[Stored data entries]

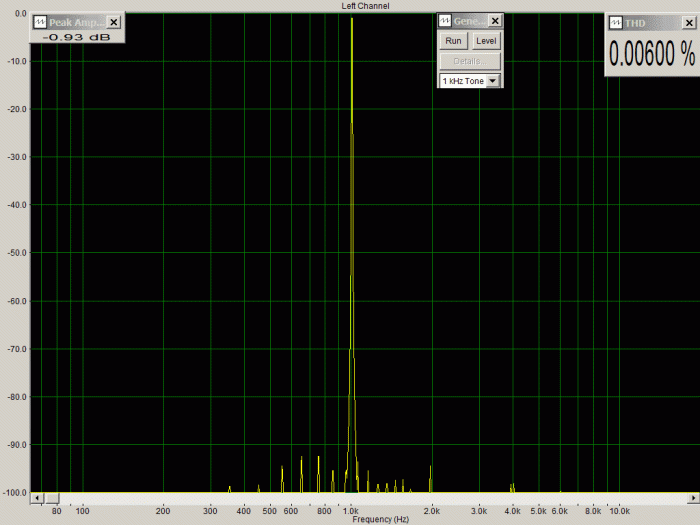
Task: Close the Generator panel
Action: [x=495, y=21]
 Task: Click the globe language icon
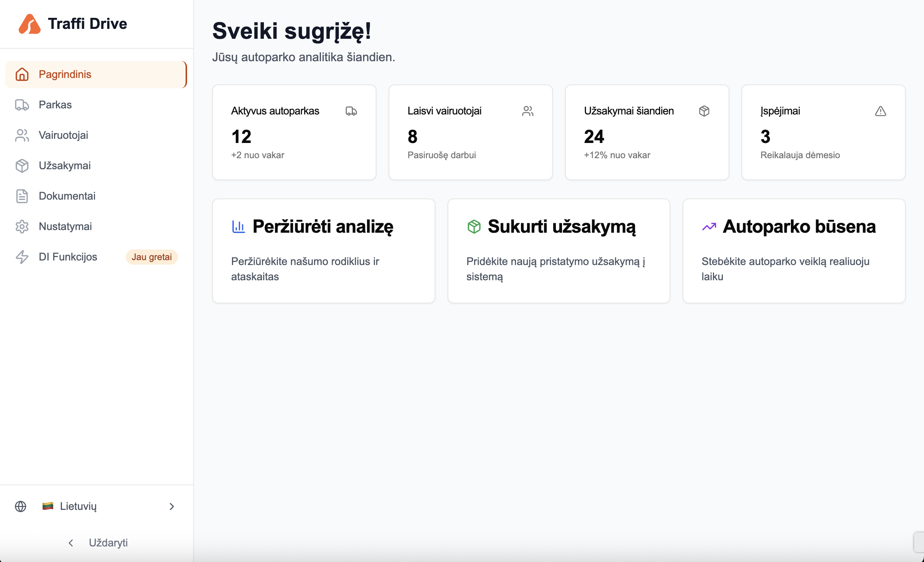(21, 506)
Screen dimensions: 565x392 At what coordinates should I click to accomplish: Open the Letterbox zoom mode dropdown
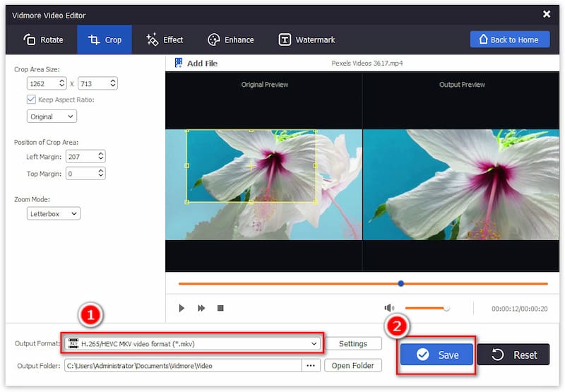54,213
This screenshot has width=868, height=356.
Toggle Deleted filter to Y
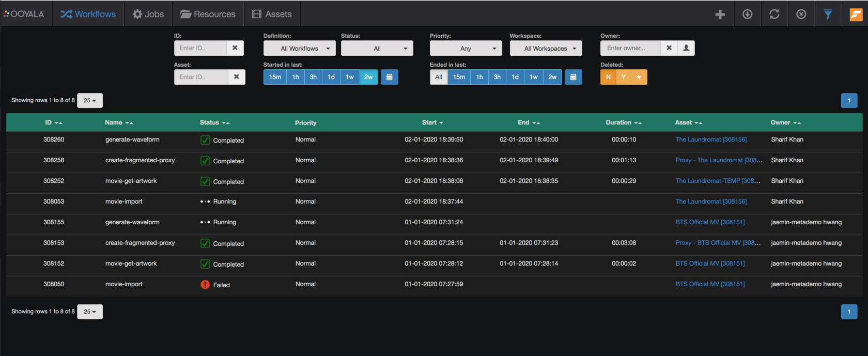point(623,77)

## Exercise goal:
Only the lines from the line with "This screenshot has width=868, height=356." through the end of the records belong in your copy. Repeat them exactly, without pictures.

## The completed task:
This screenshot has width=868, height=356.
Toggle Deleted filter to Y
point(623,77)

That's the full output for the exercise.